SAIC Design Collab. 2

February 2, 2016

Inspirations and words of advice from the art students who dreamed up our latest and greatest collection.

This time last year, we launched our first collection of space-saving products designed by students at the School of the Art Institute of Chicago (which celebrates its 150th anniversary this year). The collection was such a success that we couldn’t wait for round two. “We’re continuously inspired by SAIC students’ energy and fresh approach to the industry, so it was only natural that we partner with them again,” says Ryan Turf, our managing director. For this year’s CB2 + SAIC collection, students were given the theme of “living well” in the context of home design. The fresh ideas they dreamed up really blew us away, and we think you’ll agree. Here, the students share their design inspirations, some early sketches of their work, and wise words of advice for future students.

Front row: Jungyun Yang, Jennifer Lee, Chang Liu, Victoria Kim / Middle row: You Jin Lee, John Vanderkloot, Chin Hua Lin, Hyunsong Melody Lee, Maggie Chen, Louis Kishfy / Back row: Taeyoung Choi, Mathew Devendorf, and Professors Tim Parsons and Casey Lurie.

Design Inspirations

“Incense was used by the ancient Egyptians to please the gods with a pleasurable aroma. When designing my pyramid incense burner, it felt natural to tie the form back to ancient pyramids in Egypt, an archetype most associate with the country.”

Lou Anthony Kishfy

“I was surprised at how much our designs changed from the beginning of the process to the end. My goal was to make my design, the acacia magnetic knife board, elegant and functional at the same time.”

Maggie Chen

“The inspiration behind my neat but lazy susan was memories of dim sum with my family. I would describe those times as “ordered chaos,” which is also how I’d describe my design process.”

Jennifer Lee

“Typical outdoor watering cans have a rugged appearance, so I asked myself “What would an indoor watering can look like?” Then while having dinner one night, a carafe caught my eye.

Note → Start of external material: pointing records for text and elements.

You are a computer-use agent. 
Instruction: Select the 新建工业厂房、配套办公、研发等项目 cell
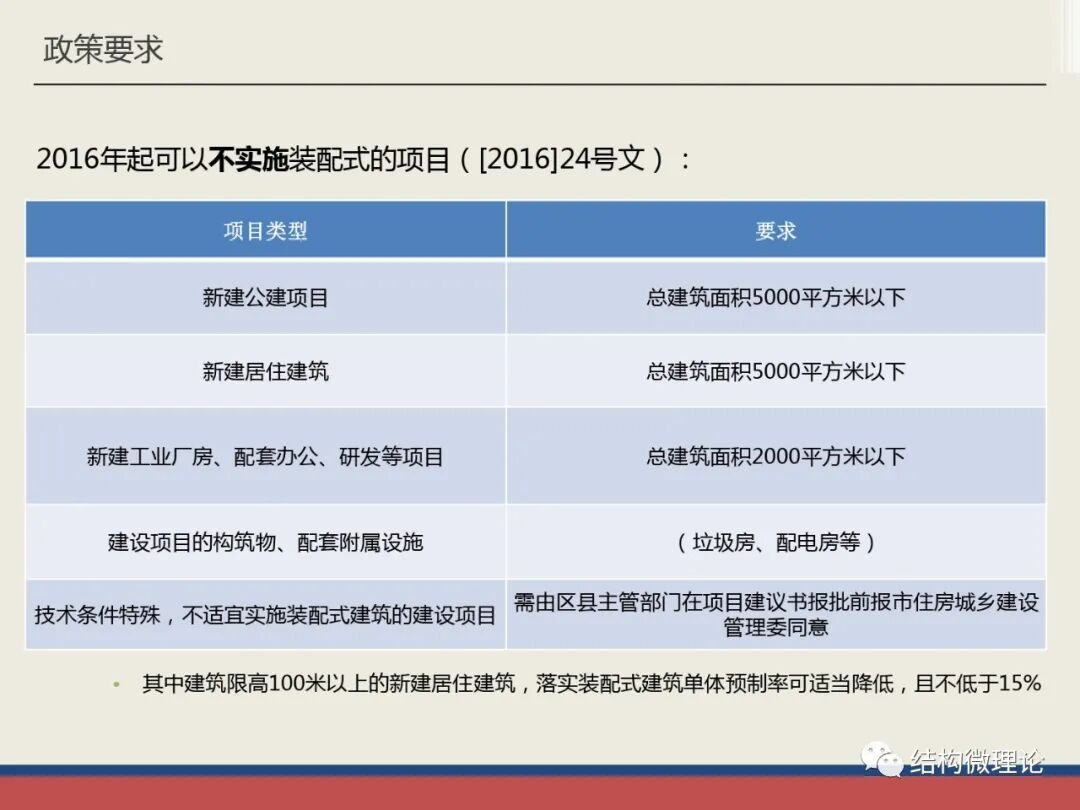click(x=268, y=457)
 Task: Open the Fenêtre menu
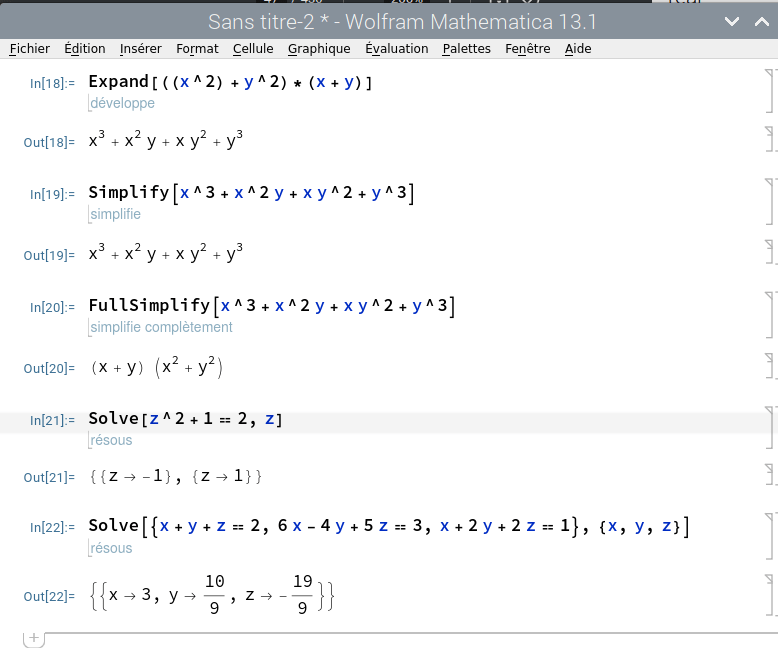(527, 48)
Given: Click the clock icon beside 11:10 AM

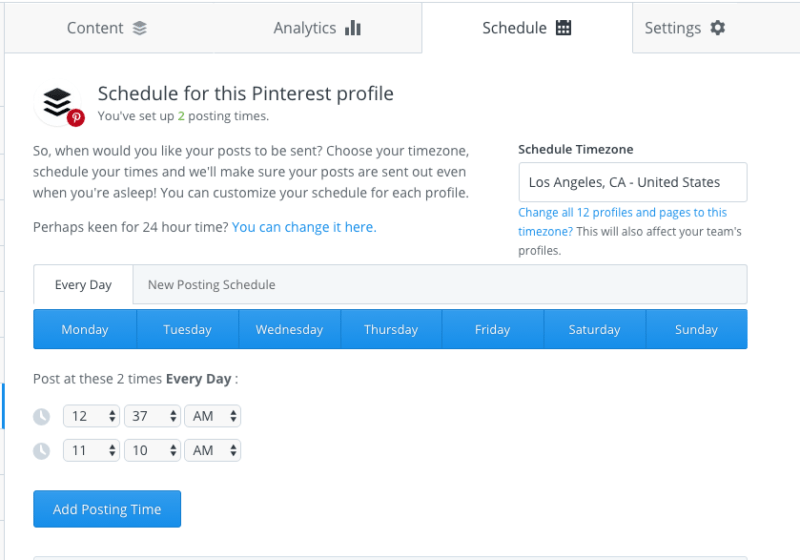Looking at the screenshot, I should (42, 451).
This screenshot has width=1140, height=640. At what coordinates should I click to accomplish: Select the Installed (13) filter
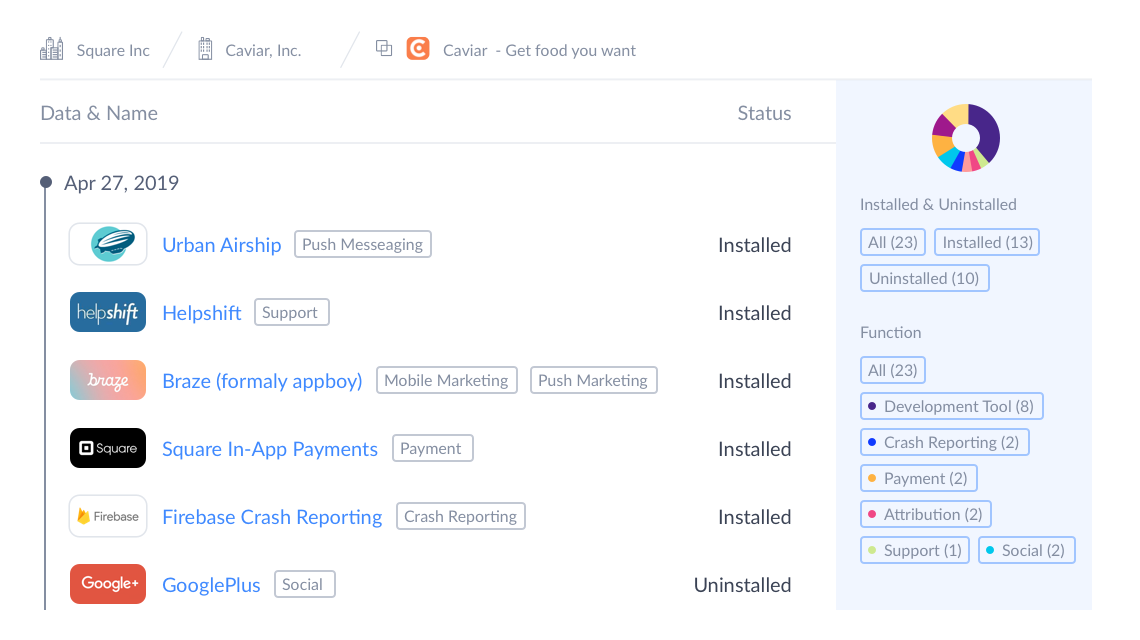986,242
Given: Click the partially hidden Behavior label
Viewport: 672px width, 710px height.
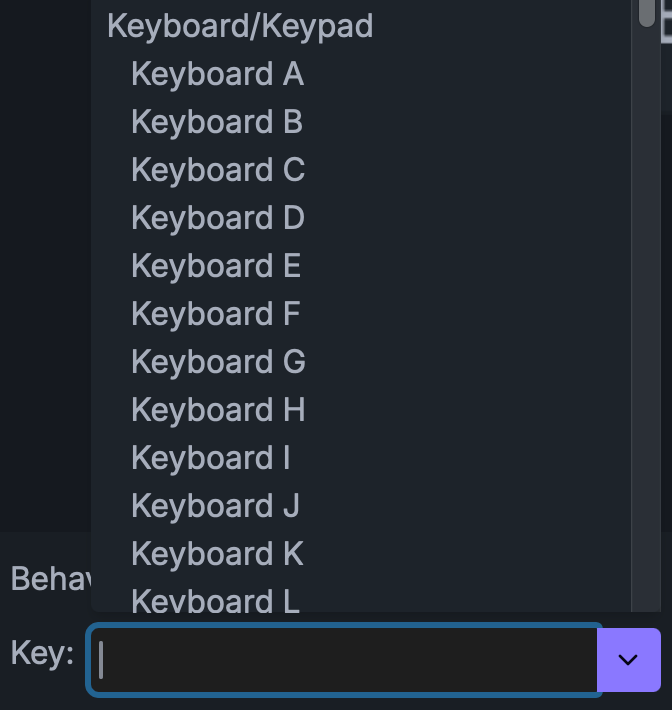Looking at the screenshot, I should pyautogui.click(x=50, y=579).
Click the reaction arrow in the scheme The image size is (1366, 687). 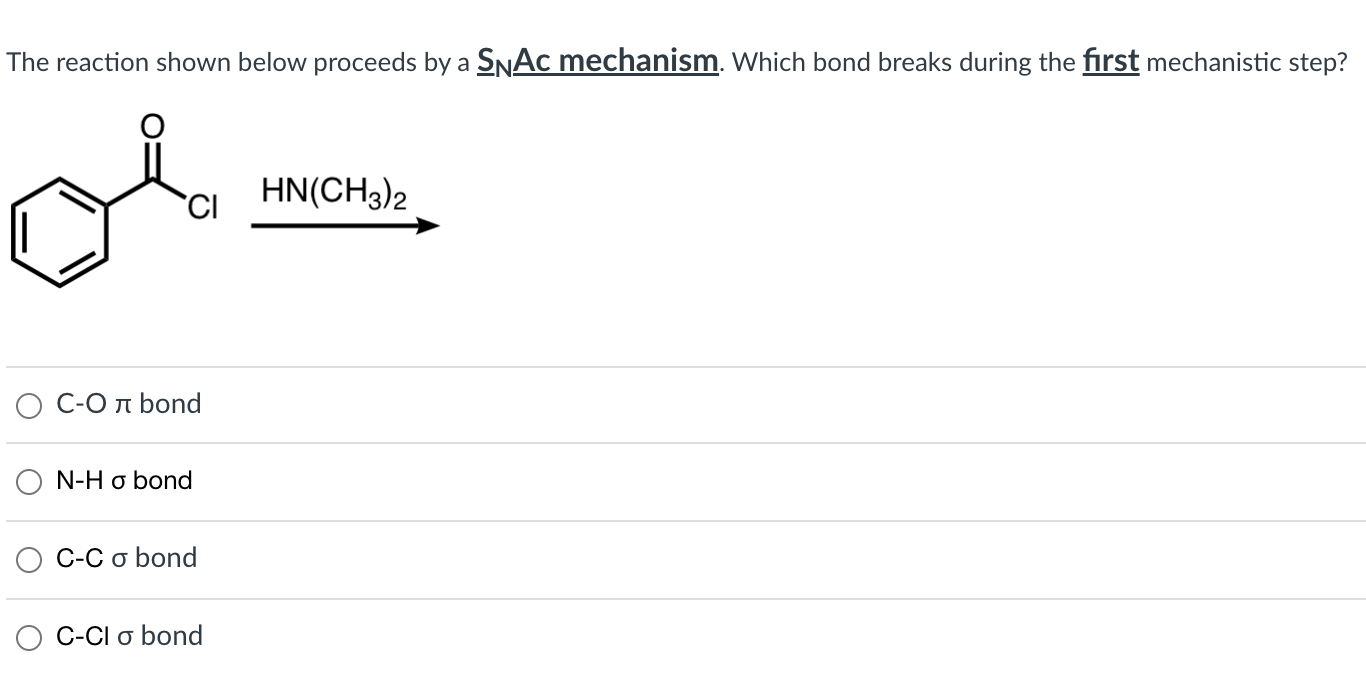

By combining elements of an outdoor watering can and an elegant tabletop carafe, I created a hybrid: the watering carafe.”

Matt Devendorf

“Inspiration for my design came from memories of dinnertime with my family. I appreciated the act of sharing a meal at a table with others and chit-chatting under a same light. Through my together pendant light, I hope to share my nostalgia with other people and create a warm atmosphere in their homes.”

Victoria Kim

“Our theme for this project is “living well,” which I think means collecting things that you like and organizing them well. My coat hooks help people manage their belongings and pay more attention to what they have.”

Chang Liu

“My perspective of “living well” is being comfortable, so I chose to reinterpret the meaning of being comfortable with the introduction of my quantum rocking chair. I researched and tested the perfect sitting position, and learned all about the technical and human factors of ergonomics.”

Taeyoung Choi

“What surprised me most about the process were the many manufacturing, shipping and retail considerations that must go into building an annual line, and how integrally related this is to the design of the object.”

John Vanderkloot

Words of Advice

“Don’t be afraid to let a project teach you something new about your design process!”

Lou Anthony Kishfy

“Listen to EVERYONE. Even if you don’t agree or don’t find what someone has said to be relevant, tuck it away for later. You’ll need it eventually.”

Jennifer Lee

“I’d tell other students to think more, and remember you are designing for a brand, not yourself.”

Chang Liu

“After you’re done designing, you really have to research the manufacturing process to make sure your design can look the way you intend it to look.”

Youjin Lee

“Try not to rush in your final design.”

Taeyoung Choi

“Do every assignment twice. If the professor assigns ten concepts, do twenty. Push the design brief, don’t settle for what is expected from you.”